→ **What is required**:
Carry on the passage about ILCA's cattle herd productivity research and modelling, picking up after its last sentence.

→ **Given text**:
[Start of Attachment]
A primary goal of the research programme of the International Livestock Centre for Africa (ILCA) is to identify opportunities for improvements in tropical African livestock systems, and studies on the productivity of cattle herds are an integral part of this research. However, the consequences of changes in cattle productivity at the herd level are manifested over time in a complex way which can only be predicted probabilistically. At the same time, field research on cattle herd productivity requires substantial resources and an extended period before results are available. For this reason, ILCA's field research programme is complemented by mathematical modelling. The objectives of this approach, integrating field research and modelling, are to provide better predictions of the consequences of change than are possible from informal calculations, to maximize the transferability of research results and to engender and support the close integration of research in all the appropriate scientific disciplines.
[End of Attachment]
Stored items:
[Start of Attachment]
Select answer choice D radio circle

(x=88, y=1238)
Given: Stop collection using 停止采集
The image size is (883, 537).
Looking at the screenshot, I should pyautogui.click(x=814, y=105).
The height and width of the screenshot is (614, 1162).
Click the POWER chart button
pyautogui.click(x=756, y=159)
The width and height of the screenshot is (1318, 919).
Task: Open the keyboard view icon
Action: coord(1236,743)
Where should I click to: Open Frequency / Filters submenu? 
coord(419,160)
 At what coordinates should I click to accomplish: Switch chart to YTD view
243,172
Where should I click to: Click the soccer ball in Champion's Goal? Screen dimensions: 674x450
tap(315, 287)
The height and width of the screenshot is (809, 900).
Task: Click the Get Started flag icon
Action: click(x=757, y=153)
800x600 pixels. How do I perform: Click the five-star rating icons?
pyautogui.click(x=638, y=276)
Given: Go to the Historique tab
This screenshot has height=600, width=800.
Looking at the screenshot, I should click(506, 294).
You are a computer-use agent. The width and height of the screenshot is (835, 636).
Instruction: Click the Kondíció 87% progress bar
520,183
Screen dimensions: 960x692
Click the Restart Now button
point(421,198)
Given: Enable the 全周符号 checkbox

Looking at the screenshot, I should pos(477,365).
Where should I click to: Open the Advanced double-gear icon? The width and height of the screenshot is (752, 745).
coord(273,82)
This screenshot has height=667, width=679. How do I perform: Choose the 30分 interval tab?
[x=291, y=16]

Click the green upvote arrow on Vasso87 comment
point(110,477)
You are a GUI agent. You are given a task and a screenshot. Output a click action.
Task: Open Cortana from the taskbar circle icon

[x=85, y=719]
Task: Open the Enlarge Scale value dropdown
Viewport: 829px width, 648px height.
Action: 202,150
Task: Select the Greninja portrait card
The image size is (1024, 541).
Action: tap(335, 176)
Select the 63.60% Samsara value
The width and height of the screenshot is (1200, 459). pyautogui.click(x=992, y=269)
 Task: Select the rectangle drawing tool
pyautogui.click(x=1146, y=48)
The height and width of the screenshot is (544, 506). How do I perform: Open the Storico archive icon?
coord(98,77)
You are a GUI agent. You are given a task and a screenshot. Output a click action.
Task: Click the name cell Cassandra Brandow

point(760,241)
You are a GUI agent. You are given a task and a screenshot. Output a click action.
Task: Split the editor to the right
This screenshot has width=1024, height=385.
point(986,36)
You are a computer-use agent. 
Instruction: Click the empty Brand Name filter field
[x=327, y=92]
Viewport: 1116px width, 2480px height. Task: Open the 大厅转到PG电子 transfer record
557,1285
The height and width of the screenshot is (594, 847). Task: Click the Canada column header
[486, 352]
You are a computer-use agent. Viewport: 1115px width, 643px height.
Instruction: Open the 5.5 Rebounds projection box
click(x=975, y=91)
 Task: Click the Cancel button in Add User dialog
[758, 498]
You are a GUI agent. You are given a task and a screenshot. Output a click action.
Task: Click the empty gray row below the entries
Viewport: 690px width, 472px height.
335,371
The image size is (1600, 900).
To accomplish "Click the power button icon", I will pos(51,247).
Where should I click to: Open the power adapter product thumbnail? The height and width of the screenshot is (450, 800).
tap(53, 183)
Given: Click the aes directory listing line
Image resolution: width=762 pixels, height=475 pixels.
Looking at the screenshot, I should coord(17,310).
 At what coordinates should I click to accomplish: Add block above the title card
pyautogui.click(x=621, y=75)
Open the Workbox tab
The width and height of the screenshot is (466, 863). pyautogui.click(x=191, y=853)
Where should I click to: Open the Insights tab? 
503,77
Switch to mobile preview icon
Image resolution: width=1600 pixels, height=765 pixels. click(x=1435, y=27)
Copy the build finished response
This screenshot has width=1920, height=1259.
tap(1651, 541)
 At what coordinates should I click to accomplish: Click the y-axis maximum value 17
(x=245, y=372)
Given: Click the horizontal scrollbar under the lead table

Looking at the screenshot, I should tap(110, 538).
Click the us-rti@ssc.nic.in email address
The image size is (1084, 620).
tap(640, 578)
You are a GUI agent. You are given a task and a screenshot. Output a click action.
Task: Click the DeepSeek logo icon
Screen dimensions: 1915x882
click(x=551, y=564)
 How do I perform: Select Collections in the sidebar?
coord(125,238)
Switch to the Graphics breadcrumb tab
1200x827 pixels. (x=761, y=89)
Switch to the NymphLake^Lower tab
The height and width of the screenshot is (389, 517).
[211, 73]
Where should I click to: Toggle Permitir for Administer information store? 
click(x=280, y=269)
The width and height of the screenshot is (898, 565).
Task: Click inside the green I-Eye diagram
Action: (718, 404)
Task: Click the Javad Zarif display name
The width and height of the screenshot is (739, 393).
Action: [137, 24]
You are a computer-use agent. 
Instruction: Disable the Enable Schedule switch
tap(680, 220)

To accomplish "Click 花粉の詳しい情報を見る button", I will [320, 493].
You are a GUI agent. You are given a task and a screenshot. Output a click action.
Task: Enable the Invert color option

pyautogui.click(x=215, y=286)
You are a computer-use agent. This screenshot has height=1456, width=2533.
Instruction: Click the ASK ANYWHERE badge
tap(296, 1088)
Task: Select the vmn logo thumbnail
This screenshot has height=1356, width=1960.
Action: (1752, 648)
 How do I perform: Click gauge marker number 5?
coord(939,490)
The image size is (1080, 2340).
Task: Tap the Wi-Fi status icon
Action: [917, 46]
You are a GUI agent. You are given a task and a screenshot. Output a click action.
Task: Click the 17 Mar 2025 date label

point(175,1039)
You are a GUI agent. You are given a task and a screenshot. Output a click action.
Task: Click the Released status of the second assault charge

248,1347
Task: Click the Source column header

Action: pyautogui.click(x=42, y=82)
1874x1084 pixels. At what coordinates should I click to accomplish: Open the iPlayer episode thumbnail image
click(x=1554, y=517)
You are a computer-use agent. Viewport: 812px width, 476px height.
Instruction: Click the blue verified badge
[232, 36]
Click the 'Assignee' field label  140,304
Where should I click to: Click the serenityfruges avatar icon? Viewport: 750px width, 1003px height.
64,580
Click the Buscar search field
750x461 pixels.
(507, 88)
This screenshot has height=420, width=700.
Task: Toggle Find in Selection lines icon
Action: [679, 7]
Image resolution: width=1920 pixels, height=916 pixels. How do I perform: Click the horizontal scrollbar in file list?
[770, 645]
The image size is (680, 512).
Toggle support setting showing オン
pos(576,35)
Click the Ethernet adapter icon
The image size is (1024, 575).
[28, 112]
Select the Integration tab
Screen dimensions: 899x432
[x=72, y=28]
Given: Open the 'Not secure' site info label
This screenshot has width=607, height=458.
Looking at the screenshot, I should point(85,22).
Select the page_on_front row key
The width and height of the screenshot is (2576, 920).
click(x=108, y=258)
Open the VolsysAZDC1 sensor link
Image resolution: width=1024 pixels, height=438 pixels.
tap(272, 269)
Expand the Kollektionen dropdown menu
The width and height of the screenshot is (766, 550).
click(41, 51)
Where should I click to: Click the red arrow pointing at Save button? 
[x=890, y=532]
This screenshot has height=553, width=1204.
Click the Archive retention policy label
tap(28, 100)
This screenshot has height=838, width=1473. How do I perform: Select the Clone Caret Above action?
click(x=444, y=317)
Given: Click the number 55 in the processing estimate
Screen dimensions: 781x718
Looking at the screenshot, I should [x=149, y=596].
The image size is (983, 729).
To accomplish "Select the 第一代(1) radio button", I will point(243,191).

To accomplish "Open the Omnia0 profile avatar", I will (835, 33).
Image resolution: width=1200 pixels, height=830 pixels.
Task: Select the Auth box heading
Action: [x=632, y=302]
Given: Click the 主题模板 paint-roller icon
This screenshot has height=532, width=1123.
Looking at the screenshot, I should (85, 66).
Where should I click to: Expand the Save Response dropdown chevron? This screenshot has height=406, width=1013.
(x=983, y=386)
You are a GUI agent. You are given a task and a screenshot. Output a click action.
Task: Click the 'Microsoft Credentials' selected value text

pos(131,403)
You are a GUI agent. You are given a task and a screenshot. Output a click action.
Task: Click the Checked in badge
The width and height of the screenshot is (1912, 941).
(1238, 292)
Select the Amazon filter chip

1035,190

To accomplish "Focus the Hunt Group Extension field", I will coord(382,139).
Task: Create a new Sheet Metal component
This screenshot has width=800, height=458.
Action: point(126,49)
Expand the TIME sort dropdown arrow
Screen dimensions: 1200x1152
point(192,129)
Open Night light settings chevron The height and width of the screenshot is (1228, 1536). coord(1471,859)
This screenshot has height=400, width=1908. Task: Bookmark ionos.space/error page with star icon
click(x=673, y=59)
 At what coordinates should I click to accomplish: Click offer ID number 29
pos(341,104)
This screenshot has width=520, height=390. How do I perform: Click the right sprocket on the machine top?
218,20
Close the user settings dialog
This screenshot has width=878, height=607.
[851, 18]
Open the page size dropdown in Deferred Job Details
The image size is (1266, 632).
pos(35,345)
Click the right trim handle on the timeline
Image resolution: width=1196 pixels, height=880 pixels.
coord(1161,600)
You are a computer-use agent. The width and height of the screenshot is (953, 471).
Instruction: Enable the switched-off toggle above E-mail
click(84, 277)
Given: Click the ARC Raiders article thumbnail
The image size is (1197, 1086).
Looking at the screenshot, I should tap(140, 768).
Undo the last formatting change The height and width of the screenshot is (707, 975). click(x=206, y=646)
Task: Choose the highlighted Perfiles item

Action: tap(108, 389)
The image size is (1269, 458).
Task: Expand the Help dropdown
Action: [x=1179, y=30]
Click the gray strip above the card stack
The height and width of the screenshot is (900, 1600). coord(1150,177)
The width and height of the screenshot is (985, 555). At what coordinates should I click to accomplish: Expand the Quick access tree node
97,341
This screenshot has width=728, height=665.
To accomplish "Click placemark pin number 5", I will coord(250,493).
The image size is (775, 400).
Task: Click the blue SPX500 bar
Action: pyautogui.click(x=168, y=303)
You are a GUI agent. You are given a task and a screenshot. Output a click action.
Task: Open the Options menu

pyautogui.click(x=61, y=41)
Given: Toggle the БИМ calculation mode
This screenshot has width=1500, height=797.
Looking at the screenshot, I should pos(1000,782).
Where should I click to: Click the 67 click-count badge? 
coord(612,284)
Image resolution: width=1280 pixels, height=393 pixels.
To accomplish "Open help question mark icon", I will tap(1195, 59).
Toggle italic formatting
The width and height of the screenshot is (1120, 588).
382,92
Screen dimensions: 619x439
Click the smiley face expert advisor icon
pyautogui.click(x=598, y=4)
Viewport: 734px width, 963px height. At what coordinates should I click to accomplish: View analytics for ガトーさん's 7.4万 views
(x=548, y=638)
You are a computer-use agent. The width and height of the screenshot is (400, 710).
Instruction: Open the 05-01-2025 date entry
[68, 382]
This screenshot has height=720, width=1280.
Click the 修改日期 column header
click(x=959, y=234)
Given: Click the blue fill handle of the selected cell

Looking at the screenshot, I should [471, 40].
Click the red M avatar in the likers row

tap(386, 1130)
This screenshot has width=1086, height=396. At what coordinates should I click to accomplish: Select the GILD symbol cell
[End of Attachment]
→ **Exercise response**:
Due to earlier limitations in manpower and computer facilities, ILCA's initial modelling efforts were based on the use of existing models. The Animal Science Systems Group at Texas A & M University (TAMU) had developed a model of cattle production which represented an appropriate introduction to modelling techniques for livestock researchers in Africa. In 1978, ILCA, TAMU and the Botswana Government's Animal Production Research Unit cooperated in the application of the TAMU model to commercial ranching and traditional cattle systems in Botswana. ILCA Systems Study No. 1 reports on that research.
This exploratory work highlighted the need for a simulation model with stochastic features - particularly for the forage component, as year-to-year variability in the quality and quantity of forage available is a key determinant of herd productivity in nearly all African livestock production systems. It was also considered that an integer-based model, i. e. one which treats animals in the simulated herd as individual entities, was most appropriate for simulating the generally small herd production units in Africa. Additionally, the model had to be structurally flexible, so that it could be readily applied to a range of production situations without major modifications.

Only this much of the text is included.